[Pixel coordinate grounding data]
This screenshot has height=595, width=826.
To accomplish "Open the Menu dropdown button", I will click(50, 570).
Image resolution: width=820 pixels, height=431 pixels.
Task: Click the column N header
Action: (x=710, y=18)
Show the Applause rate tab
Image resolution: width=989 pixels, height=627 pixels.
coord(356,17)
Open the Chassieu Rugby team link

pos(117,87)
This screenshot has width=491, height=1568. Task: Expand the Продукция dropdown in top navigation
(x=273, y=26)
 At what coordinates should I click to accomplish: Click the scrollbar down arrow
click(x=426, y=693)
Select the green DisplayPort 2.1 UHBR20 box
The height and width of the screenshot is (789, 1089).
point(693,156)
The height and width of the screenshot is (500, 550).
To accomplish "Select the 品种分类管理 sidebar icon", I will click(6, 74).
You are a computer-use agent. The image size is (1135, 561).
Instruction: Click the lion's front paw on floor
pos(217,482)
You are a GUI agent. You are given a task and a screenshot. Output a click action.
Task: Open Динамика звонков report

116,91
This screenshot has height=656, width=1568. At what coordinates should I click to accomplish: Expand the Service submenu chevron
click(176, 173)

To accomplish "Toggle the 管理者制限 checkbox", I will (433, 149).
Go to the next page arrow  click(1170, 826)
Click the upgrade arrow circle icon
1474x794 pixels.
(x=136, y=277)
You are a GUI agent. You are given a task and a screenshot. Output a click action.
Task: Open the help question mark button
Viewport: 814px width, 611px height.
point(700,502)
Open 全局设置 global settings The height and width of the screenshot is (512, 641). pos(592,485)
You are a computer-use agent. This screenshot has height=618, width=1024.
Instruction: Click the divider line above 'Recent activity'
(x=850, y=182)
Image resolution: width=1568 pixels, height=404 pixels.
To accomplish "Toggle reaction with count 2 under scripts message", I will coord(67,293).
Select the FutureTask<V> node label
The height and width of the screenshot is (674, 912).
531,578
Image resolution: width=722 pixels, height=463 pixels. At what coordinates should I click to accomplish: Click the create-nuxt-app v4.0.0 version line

• [Work order]: Copy out the entries above again, keeping them exact.

• [Solved exercise]:
This screenshot has height=595, width=826.
To accomplish "Open the Menu dropdown button", I will click(50, 570).
Image resolution: width=820 pixels, height=431 pixels.
Task: Click the column N header
Action: (x=710, y=18)
Show the Applause rate tab
Image resolution: width=989 pixels, height=627 pixels.
coord(356,17)
Open the Chassieu Rugby team link

pos(117,87)
This screenshot has width=491, height=1568. Task: Expand the Продукция dropdown in top navigation
(x=273, y=26)
 At what coordinates should I click to accomplish: Click the scrollbar down arrow
click(x=426, y=693)
Select the green DisplayPort 2.1 UHBR20 box
The height and width of the screenshot is (789, 1089).
point(693,156)
The height and width of the screenshot is (500, 550).
To accomplish "Select the 品种分类管理 sidebar icon", I will click(6, 74).
You are a computer-use agent. The image size is (1135, 561).
Instruction: Click the lion's front paw on floor
pos(217,482)
You are a GUI agent. You are given a task and a screenshot. Output a click action.
Task: Open Динамика звонков report

116,91
This screenshot has height=656, width=1568. At what coordinates should I click to accomplish: Expand the Service submenu chevron
click(176, 173)

To accomplish "Toggle the 管理者制限 checkbox", I will (433, 149).
Go to the next page arrow  click(1170, 826)
Click the upgrade arrow circle icon
1474x794 pixels.
(x=136, y=277)
You are a GUI agent. You are given a task and a screenshot. Output a click action.
Task: Open the help question mark button
Viewport: 814px width, 611px height.
point(700,502)
Open 全局设置 global settings The height and width of the screenshot is (512, 641). pos(592,485)
You are a computer-use agent. This screenshot has height=618, width=1024.
Instruction: Click the divider line above 'Recent activity'
(x=850, y=182)
Image resolution: width=1568 pixels, height=404 pixels.
To accomplish "Toggle reaction with count 2 under scripts message", I will coord(67,293).
Select the FutureTask<V> node label
The height and width of the screenshot is (674, 912).
531,578
Image resolution: width=722 pixels, height=463 pixels. At what coordinates should I click to accomplish: Click the create-nuxt-app v4.0.0 version line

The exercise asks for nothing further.